→ **TASK TO COMPLETE**: Spot each line in the data below containing "will" and copy it.

→ **INFORMATION GIVEN**:

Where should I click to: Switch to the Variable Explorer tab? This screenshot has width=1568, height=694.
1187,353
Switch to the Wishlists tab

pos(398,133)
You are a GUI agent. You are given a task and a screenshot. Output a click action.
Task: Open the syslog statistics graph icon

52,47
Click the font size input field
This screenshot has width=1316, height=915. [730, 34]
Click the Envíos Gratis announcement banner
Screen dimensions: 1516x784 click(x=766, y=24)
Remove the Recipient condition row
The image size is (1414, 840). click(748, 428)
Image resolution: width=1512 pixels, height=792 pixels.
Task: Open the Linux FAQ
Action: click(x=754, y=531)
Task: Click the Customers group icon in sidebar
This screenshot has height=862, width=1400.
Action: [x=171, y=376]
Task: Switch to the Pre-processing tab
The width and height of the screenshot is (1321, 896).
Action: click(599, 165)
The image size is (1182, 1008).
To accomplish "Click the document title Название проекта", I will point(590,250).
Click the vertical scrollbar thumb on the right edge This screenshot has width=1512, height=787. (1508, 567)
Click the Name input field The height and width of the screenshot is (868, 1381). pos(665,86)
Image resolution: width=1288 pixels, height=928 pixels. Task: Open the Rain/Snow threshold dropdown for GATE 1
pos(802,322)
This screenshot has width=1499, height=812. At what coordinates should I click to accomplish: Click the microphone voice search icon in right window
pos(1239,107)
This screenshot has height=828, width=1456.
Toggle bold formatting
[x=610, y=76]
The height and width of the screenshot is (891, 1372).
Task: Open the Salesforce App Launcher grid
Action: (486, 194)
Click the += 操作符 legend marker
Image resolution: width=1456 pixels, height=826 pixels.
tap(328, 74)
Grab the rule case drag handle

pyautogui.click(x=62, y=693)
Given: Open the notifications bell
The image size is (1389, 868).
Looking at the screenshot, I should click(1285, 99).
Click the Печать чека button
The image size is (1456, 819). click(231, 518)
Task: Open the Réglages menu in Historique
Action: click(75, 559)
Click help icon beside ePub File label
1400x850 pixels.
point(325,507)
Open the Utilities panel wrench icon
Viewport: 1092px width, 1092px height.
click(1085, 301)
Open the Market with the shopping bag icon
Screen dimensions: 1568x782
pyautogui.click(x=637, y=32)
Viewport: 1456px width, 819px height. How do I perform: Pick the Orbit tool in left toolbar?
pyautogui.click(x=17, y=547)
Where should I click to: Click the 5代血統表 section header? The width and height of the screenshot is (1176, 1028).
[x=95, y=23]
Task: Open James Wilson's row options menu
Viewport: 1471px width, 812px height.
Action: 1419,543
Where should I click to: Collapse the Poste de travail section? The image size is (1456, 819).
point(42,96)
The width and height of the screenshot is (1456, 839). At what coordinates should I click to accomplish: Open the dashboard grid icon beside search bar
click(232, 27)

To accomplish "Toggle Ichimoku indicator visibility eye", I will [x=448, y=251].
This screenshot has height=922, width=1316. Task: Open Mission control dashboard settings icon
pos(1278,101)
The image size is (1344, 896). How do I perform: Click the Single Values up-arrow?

→ **FINAL ANSWER**:
To accomplish "Click the document title Название проекта", I will point(590,250).
To accomplish "Toggle Ichimoku indicator visibility eye", I will [x=448, y=251].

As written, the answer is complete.